"I disapprove of what you say, but I will defend to the death your right to say it." (Quote generally attributed to French philosopher Voltaire)
This month the United States Supreme Court hears arguments brought in a case involving protests carried out by a Kansas church at the funeral of an American soldier killed in action.
As reported, the facts in the case appear to include:
|1.||In a legal brief filed with the Supreme Court, church members, Defendants in the matter before the courts, claim it is their right to protest at certain events, including funerals, to promote their religious message.|
|2.||The actions of the protesting group were engaged in on public thoroughfare.|
|3.||Appellate Courts have upheld the Defendants. The Plaintiff, the deceased's father, is appealing the case.|
|4.||The justices will be asked to look at how far states and private entities such as cemeteries and churches can go to justify picket-free zones and the use of "floating buffers" to silence or restrict speech or movements of demonstrators exercising their Constitutional rights in a funeral setting.|
The Supreme Court is not expected to rule on the matter for several months.
As one is free in writing a blog to write anything not knowingly libel and/or to express any opinion unaccompanied by slander, allow me to express what will probably be just one of many opinions coming.

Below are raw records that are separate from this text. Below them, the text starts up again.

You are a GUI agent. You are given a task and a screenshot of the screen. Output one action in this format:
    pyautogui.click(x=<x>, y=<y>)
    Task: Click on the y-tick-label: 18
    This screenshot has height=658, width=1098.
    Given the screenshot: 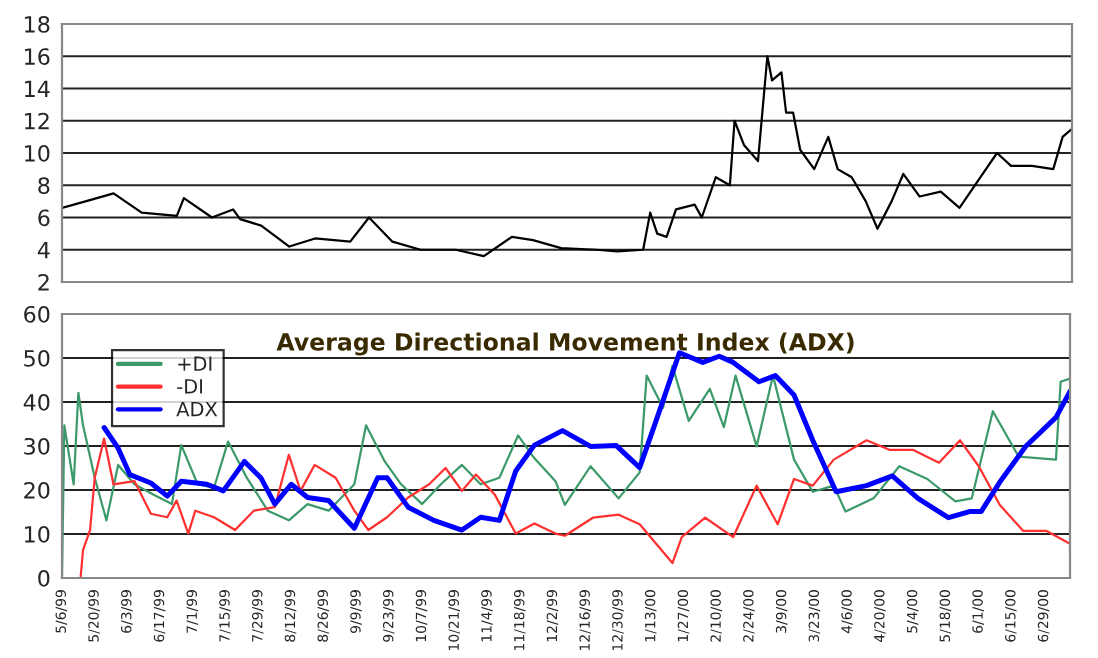 What is the action you would take?
    pyautogui.click(x=38, y=24)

Writing from what one trusts is a Christian perspective the following might be worth considering:
|1.||The Defendants may have a valid argument as regards God's wrath on nations which tolerate, even defend, what the Bible labels sin. In this the written record is relatively clear.|
|2.||The right to religious freedom and to peacefully protest is sacrosanct in America, and it is unlikely the current Supreme Court will deny this.|
|3.||The protestors, it would appear from this vast distance, may have failed the test contained in the proverbial question: "What would Jesus Do?"|
A significant influence on my theology, Bob Mumford, once said, "I believe I would let God defend Himself." Generally this has been my approach, too. But, I do have some questions:
When, exactly, did we who claim the designation Christian find it advantageous to defame that Name by exercising every legal right we may possess? When, exactly, did the tactics of terrorist become part of the Christian repertoire?
The Defendants in this case have very good odds of winning the legal battle, if winning is defined by not having to pay the Plaintiff. Their right is likely to be sustained to be obnoxious in the face of non-Christians acting Christian. But, some potential win has already been lost.
Christianity has for centuries held forth as being a religion of love not hate, of grace not legalism, containing a message of hope beyond hope. Certainly there have been men in many ages and places adulterating the message, but it has more often been a message of triumph devoid of villainy. One would think that, regardless of the rulings of American or any other courts, the truth claims of Christ will stand or fail on their own merit -- those exercising a right to defame notwithstanding.